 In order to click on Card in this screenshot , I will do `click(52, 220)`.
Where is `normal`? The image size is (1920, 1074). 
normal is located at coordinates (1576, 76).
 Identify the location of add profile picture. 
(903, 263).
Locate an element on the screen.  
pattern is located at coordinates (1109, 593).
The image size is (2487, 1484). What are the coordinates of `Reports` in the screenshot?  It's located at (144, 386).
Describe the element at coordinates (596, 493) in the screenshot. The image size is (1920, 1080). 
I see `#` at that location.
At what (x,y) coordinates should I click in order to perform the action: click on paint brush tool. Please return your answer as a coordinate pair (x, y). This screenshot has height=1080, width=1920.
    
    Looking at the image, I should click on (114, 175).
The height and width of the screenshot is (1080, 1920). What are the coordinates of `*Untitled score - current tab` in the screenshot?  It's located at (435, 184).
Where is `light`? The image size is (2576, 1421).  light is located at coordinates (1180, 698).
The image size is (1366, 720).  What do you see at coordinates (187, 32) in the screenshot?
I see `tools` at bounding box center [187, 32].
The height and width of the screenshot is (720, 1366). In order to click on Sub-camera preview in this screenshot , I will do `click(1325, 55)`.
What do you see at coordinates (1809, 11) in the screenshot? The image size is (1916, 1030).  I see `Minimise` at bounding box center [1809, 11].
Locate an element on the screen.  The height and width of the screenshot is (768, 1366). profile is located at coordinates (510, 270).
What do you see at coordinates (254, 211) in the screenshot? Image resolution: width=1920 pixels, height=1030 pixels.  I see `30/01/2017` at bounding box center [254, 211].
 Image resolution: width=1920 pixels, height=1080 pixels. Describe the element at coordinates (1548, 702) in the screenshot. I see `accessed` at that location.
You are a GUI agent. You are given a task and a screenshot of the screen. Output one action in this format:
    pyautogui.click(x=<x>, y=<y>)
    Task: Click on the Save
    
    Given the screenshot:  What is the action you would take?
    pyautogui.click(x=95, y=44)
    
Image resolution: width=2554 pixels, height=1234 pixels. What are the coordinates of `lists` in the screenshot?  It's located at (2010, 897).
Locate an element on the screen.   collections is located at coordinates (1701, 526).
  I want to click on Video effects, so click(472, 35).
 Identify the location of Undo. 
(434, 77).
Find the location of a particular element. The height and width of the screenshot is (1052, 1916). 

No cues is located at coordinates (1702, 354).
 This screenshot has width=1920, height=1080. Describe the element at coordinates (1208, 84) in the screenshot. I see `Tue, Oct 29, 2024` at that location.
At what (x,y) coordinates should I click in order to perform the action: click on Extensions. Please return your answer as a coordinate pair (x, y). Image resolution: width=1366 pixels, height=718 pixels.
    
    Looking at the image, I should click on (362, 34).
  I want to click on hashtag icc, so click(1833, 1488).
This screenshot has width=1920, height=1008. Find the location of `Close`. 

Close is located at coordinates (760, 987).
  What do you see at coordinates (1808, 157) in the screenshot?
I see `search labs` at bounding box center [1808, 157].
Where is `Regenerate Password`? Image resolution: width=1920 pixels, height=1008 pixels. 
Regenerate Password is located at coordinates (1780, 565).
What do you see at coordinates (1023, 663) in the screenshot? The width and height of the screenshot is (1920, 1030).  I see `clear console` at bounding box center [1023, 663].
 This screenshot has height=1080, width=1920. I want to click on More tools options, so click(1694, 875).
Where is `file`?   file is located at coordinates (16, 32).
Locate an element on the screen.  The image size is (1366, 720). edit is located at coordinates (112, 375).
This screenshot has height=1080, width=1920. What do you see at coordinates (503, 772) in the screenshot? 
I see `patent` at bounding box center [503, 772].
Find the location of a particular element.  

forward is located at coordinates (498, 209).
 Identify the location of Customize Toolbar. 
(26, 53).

^^^^^^^^

Exercise brief:
Reproduce the records above, swapping "Identify the location of" for "Point out the position of" wherever it appears and leaving everything else as it stands.

Worked answer:
 In order to click on Card in this screenshot , I will do `click(52, 220)`.
Where is `normal`? The image size is (1920, 1074). 
normal is located at coordinates (1576, 76).
 Point out the position of add profile picture. 
(903, 263).
Locate an element on the screen.  
pattern is located at coordinates (1109, 593).
The image size is (2487, 1484). What are the coordinates of `Reports` in the screenshot?  It's located at (144, 386).
Describe the element at coordinates (596, 493) in the screenshot. The image size is (1920, 1080). 
I see `#` at that location.
At what (x,y) coordinates should I click in order to perform the action: click on paint brush tool. Please return your answer as a coordinate pair (x, y). This screenshot has height=1080, width=1920.
    
    Looking at the image, I should click on (114, 175).
The height and width of the screenshot is (1080, 1920). What are the coordinates of `*Untitled score - current tab` in the screenshot?  It's located at (435, 184).
Where is `light`? The image size is (2576, 1421).  light is located at coordinates (1180, 698).
The image size is (1366, 720).  What do you see at coordinates (187, 32) in the screenshot?
I see `tools` at bounding box center [187, 32].
The height and width of the screenshot is (720, 1366). In order to click on Sub-camera preview in this screenshot , I will do `click(1325, 55)`.
What do you see at coordinates (1809, 11) in the screenshot? The image size is (1916, 1030).  I see `Minimise` at bounding box center [1809, 11].
Locate an element on the screen.  The height and width of the screenshot is (768, 1366). profile is located at coordinates (510, 270).
What do you see at coordinates (254, 211) in the screenshot? Image resolution: width=1920 pixels, height=1030 pixels.  I see `30/01/2017` at bounding box center [254, 211].
 Image resolution: width=1920 pixels, height=1080 pixels. Describe the element at coordinates (1548, 702) in the screenshot. I see `accessed` at that location.
You are a GUI agent. You are given a task and a screenshot of the screen. Output one action in this format:
    pyautogui.click(x=<x>, y=<y>)
    Task: Click on the Save
    
    Given the screenshot:  What is the action you would take?
    pyautogui.click(x=95, y=44)
    
Image resolution: width=2554 pixels, height=1234 pixels. What are the coordinates of `lists` in the screenshot?  It's located at (2010, 897).
Locate an element on the screen.   collections is located at coordinates (1701, 526).
  I want to click on Video effects, so click(472, 35).
 Point out the position of Undo. 
(434, 77).
Find the location of a particular element. The height and width of the screenshot is (1052, 1916). 

No cues is located at coordinates (1702, 354).
 This screenshot has width=1920, height=1080. Describe the element at coordinates (1208, 84) in the screenshot. I see `Tue, Oct 29, 2024` at that location.
At what (x,y) coordinates should I click in order to perform the action: click on Extensions. Please return your answer as a coordinate pair (x, y). Image resolution: width=1366 pixels, height=718 pixels.
    
    Looking at the image, I should click on (362, 34).
  I want to click on hashtag icc, so click(1833, 1488).
This screenshot has width=1920, height=1008. Find the location of `Close`. 

Close is located at coordinates (760, 987).
  What do you see at coordinates (1808, 157) in the screenshot?
I see `search labs` at bounding box center [1808, 157].
Where is `Regenerate Password`? Image resolution: width=1920 pixels, height=1008 pixels. 
Regenerate Password is located at coordinates (1780, 565).
What do you see at coordinates (1023, 663) in the screenshot? The width and height of the screenshot is (1920, 1030).  I see `clear console` at bounding box center [1023, 663].
 This screenshot has height=1080, width=1920. I want to click on More tools options, so click(1694, 875).
Where is `file`?   file is located at coordinates (16, 32).
Locate an element on the screen.  The image size is (1366, 720). edit is located at coordinates (112, 375).
This screenshot has height=1080, width=1920. What do you see at coordinates (503, 772) in the screenshot? 
I see `patent` at bounding box center [503, 772].
Find the location of a particular element.  

forward is located at coordinates (498, 209).
 Point out the position of Customize Toolbar. 
(26, 53).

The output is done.